There are still people in this world that are interested in hearing and learning the truth.
Jesus makes it clear that God did not send his Son into the world to condemn the world, but to save the world through him. (John 3:17)
Go to a place of solitude and just listen for 21 minutes. If you are struggling to be still and wait upon the Lord, then review the five meditation points noted above.
After you are done listening, pray for what God has revealed to you through the power of the Holy Spirit and what you learned from God’s Word. Remember to pray for those in need.
Since one of our goals in the 21-day challenge is to reach out and spend time with people who don’t know Jesus Christ as Lord, you should pray for the people that you have met or will meet during this journey of faith.
What did I do on day #2 to ‘Be the Message’?
Different cultures and religious customs fascinate me. It is amazing the similarities Christians share with others. The dialogue often breaks down barriers.

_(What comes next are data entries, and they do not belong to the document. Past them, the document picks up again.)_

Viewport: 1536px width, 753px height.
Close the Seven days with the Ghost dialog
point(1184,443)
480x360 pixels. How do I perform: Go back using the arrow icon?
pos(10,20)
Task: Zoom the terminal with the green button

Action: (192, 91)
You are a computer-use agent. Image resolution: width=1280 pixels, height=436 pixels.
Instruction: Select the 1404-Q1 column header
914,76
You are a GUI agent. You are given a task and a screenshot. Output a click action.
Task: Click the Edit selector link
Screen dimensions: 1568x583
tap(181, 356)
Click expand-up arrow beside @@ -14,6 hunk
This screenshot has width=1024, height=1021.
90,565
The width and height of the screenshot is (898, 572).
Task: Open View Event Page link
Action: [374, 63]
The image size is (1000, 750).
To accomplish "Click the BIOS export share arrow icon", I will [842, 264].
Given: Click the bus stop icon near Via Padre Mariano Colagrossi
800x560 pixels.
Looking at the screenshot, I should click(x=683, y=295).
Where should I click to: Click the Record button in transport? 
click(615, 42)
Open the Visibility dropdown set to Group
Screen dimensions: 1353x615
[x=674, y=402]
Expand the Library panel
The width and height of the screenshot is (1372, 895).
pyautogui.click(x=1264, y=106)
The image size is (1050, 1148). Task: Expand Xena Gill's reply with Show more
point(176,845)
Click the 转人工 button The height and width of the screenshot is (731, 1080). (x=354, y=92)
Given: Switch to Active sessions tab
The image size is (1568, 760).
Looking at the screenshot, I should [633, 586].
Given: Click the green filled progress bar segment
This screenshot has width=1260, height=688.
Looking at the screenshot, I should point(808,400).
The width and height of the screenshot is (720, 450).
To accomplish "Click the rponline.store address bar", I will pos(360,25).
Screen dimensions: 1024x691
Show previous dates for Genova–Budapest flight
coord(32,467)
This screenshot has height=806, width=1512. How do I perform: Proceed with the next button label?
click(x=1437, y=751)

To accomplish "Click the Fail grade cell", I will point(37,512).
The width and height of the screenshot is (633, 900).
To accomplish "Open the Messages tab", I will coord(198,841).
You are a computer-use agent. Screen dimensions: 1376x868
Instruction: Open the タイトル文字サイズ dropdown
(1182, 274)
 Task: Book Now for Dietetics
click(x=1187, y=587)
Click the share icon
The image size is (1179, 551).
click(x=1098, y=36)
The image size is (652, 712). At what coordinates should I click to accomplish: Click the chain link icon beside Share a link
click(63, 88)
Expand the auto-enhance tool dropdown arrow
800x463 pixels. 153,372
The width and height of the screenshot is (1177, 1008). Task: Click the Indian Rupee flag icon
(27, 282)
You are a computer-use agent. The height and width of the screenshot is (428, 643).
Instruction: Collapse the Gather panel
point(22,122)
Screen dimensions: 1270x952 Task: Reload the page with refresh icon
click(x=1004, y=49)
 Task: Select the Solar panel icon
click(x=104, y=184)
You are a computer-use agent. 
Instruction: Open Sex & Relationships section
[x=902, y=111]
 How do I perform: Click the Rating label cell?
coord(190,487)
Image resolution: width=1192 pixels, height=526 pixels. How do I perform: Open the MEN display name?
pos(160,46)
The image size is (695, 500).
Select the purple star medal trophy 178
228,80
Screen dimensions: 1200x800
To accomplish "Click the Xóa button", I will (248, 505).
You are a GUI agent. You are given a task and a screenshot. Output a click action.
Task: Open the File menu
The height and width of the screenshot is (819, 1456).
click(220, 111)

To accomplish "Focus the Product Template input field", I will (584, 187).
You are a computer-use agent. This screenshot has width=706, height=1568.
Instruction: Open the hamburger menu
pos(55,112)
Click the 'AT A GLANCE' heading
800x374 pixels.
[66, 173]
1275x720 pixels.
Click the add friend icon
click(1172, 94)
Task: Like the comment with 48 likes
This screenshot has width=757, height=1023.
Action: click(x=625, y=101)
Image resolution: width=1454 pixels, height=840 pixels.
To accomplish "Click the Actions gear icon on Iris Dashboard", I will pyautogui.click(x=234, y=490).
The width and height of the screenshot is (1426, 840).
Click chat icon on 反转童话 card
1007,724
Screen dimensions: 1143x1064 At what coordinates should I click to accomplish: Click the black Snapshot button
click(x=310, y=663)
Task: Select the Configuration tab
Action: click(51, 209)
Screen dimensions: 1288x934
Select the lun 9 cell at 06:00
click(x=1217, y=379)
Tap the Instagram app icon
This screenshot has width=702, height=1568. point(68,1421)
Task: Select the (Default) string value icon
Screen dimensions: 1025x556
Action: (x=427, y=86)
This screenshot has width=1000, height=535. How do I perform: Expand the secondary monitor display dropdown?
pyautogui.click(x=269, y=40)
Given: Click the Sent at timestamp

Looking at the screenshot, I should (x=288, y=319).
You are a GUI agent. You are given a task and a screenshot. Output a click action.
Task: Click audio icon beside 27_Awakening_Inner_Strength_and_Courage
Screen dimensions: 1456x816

For example, today I enjoyed a Hindu treat called “samosa” that was very spicy, but delicious. It is a fried pastry filled with spiced potatoes, onions, peas and lentils.It is eaten during the Hindu festival called “Diwali”, which is being celebrated on October 23rd this year. Diwali is a festival of lights that celebrates the victory of light over darkness.
I also led the Wednesday evening men’s group on day #2 and we talked about John 3.
I hope, like Nicodemus, you got some answers to nagging questions on your third day of the ‘Be the Message’ challenge.